To the Editor: A 13-y-old girl presented with complaints of multiple semiologies of seizures (focal with impaired awareness and dacrystic seizures) from the age of six years. Contrast-enhanced MRI brain revealed hypothalamic hamartoma. Her weight was 42 kg while height was 156 cm. Her heart rate was 82/min and blood pressure in the range of 100-110/70-80 mm Hg. She underwent right pterional craniotomy with gross total excision of the hypothalamic tumor. On day two of surgery, she had acute onset breathlessness along with desaturation (upto 70%). The possibilities considered were that of pneumothorax, hospital acquired pneumonia and acute pulmonary embolism. Auscultation revealed reduced air entry bilaterally. FiO2 was increased to 100% initially, following which she was shifted to bag and mask ventilation. Chest X-Ray (CXR) revealed massive bilateral pleural effusion. Two litres of pleural fluid were drained from each side over a period of two days. Pleural fluid was acellular, with protein of 2 g/L, albumin of 1.5 mg/dl with serum-effusion albumin gradient of 2.9 mg/dl. Pleural fluid LDH was 244 U/L while concurrent serum LDH was 230 U/L confirming its transudative nature. Echocardiography was normal. Serum albumin was 4.4 mg/dl with total protein of 6.8 mg/dl. During her ICU stay, she also developed hyponatremia on 3rd post-operative day due to Syndrome of Inappropriate Antidiuretic Hormone Secretion (SIADH), which was managed supportively. She also had intermittent tachycardia and hypertension which were managed symptomatically. She was extubated on 12th post-operative day.

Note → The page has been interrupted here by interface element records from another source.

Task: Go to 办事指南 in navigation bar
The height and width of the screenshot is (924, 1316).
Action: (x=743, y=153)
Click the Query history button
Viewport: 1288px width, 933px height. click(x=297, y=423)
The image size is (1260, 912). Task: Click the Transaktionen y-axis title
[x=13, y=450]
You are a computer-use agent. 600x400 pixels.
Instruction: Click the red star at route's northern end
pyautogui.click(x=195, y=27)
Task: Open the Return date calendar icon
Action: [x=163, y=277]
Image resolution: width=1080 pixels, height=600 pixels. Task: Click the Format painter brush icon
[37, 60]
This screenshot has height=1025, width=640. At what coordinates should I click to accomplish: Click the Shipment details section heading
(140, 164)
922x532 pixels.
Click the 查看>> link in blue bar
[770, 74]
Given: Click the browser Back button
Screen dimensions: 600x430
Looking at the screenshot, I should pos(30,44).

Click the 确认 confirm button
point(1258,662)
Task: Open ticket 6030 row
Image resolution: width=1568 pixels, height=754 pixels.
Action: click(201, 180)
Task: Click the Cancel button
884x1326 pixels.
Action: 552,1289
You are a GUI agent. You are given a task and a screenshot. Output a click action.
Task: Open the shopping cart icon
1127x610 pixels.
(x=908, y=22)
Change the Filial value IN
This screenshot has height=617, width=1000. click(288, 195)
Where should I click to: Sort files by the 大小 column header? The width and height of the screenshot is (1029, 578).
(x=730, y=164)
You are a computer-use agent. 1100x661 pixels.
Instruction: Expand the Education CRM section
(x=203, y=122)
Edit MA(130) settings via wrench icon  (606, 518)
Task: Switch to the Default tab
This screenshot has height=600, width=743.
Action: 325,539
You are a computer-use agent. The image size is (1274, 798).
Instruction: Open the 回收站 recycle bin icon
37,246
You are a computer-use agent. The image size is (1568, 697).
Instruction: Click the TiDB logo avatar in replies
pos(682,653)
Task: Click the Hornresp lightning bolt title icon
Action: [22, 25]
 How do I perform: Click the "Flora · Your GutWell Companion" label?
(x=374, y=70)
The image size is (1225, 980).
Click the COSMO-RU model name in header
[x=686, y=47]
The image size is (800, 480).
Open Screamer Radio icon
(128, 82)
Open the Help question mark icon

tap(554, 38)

Neurogenic pulmonary edema following acute brain injury is postulated to occur as a result of imbalance between sympathetic overexcitation causing aberrant blood flow and parasympathetic depression causing abnormal inflammatory reaction [1]. Acute brain injury can involve any part of the central autonomic network (hypothalamus being one of its part). It is plausible that the same mechanism of autonomic dysbalance might be responsible for acute bilateral massive pleural effusion in our patient following surgery.